6 Segmented Log
Your write-ahead log has been running for months. It's now a single, multi-gigabyte file. Startup takes forever because the system replays the entire log. Purging old entries requires rewriting the whole file. Searching for a specific entry means scanning from the beginning.
Background
A WAL is essential for durability, but a single, ever-growing log file creates practical problems:
- Slow startup -- replaying the entire log from scratch takes longer as it grows
- Difficult cleanup -- you can't easily delete old entries from the middle of a file
- Performance degradation -- a single huge file makes seeking, rotating, and managing the log expensive
- Error-prone operations -- truncating or compacting a single large file is risky
Definition
Instead of one monolithic log file, split the log into smaller, fixed-size segments. New writes go to the current active segment. When it reaches a size or time threshold, it's closed and a new segment begins. Old segments can be independently cleaned up, archived, or deleted.
How it works
- The system writes to the active segment (the newest one)
- When the active segment reaches a threshold (e.g., 1GB or 4 hours), it's sealed (made read-only) and a new active segment is created
- Sealed segments can be independently:
- Deleted -- if all their data has been flushed elsewhere or is beyond the retention window
- Archived -- moved to cold storage
- Compacted -- merged with other segments to remove duplicate or superseded entries
| Aspect | Single log file | Segmented log |
|---|---|---|
| Cleanup | Rewrite entire file | Delete individual segments |
| Startup recovery | Replay entire log | Replay only recent segments (older data is in checkpoints) |
| Disk management | One growing file | Many small, manageable files |
| Concurrent access | Lock contention on single file | Old segments are immutable (no locks needed) |
Examples
Cassandra
Cassandra splits its commit log into segments.
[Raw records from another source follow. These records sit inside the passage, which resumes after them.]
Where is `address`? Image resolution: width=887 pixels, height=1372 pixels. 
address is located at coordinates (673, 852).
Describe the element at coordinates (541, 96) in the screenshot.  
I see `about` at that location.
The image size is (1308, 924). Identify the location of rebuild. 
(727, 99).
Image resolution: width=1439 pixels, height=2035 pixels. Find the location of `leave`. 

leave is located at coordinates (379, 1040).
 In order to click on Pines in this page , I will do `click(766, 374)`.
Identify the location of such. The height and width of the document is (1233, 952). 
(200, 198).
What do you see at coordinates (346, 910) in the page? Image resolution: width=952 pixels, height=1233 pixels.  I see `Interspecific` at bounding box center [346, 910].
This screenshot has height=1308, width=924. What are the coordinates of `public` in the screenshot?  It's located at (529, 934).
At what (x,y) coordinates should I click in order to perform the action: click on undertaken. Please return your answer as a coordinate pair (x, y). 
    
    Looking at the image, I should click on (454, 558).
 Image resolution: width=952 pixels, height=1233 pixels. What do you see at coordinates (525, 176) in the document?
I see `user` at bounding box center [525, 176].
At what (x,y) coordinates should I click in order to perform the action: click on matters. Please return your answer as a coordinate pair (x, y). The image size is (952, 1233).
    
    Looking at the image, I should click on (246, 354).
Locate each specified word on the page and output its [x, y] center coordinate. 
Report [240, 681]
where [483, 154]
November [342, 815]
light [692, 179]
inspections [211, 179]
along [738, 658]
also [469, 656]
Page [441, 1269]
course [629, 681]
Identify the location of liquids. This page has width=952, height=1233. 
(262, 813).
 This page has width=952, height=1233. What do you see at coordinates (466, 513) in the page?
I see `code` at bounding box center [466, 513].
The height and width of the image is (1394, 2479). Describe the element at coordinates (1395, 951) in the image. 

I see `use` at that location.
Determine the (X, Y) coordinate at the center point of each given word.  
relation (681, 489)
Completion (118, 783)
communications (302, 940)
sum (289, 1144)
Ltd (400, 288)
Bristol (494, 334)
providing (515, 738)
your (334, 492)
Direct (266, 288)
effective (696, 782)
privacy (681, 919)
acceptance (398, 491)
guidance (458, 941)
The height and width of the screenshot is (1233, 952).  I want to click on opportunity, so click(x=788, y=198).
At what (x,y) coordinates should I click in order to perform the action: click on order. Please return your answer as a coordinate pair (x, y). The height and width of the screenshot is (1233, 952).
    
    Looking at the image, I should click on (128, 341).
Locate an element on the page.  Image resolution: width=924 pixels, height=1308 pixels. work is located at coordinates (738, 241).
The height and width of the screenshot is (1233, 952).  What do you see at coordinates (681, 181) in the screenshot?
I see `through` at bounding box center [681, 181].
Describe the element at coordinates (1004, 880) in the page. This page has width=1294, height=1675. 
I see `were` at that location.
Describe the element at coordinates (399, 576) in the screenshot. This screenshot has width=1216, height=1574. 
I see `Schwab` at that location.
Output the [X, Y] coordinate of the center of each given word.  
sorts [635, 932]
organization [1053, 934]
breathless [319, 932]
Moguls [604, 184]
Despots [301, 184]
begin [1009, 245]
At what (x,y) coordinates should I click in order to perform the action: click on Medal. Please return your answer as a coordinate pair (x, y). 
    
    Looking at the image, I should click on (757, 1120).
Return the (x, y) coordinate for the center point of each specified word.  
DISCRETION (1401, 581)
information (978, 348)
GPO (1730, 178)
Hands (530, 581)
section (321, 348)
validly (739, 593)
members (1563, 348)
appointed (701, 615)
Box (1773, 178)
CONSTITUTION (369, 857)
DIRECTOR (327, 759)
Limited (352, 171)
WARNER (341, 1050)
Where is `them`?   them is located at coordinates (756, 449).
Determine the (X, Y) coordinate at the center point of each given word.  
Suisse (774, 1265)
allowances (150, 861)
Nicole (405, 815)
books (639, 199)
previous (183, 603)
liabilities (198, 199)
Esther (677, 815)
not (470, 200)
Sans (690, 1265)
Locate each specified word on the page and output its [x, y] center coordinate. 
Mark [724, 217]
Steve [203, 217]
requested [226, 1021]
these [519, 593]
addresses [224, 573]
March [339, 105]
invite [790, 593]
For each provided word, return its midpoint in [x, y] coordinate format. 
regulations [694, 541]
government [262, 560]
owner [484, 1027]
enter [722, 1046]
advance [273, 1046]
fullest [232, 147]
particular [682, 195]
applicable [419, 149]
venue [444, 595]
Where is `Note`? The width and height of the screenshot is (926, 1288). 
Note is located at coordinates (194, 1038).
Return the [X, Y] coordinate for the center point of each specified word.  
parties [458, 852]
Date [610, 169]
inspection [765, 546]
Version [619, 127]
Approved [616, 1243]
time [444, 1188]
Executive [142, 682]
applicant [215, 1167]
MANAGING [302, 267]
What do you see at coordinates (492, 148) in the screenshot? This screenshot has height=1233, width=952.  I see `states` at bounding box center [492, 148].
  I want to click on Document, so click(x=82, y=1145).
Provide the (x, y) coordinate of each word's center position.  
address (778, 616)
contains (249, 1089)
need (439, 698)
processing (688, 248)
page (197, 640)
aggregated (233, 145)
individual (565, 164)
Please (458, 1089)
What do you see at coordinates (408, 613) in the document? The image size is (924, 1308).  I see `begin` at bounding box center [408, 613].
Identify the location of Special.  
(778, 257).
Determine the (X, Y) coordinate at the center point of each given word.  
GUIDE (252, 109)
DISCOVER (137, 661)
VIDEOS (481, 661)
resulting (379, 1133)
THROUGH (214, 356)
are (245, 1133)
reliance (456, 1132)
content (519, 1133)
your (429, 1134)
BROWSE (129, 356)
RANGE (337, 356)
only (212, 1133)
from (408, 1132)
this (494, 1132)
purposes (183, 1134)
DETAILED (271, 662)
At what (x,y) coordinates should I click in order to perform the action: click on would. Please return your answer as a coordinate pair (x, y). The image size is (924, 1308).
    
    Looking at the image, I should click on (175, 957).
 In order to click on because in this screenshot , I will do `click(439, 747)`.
When a segment's data has been fully flushed from the MemTable to SSTables, that segment can be archived, deleted, or recycled. This prevents the commit log from growing unboundedly and reduces disk seeks.
Kafka
Kafka uses segmented logs for each partition. Each partition's log is split into fixed-size segment files. Kafka needs to regularly find messages on disk for purging (based on retention policy), and segmented files make this efficient -- delete an entire segment instead of editing a single large file. Segments also enable Kafka's time-based and size-based log compaction.
Segmented log is the natural follow-up whenever you mention write-ahead logs in an interview. The interviewer may ask "What happens when the log gets too large?" The answer: split it into segments, use checkpoints so you only replay recent segments, and independently clean up old ones. This shows you think about operational concerns, not just correctness.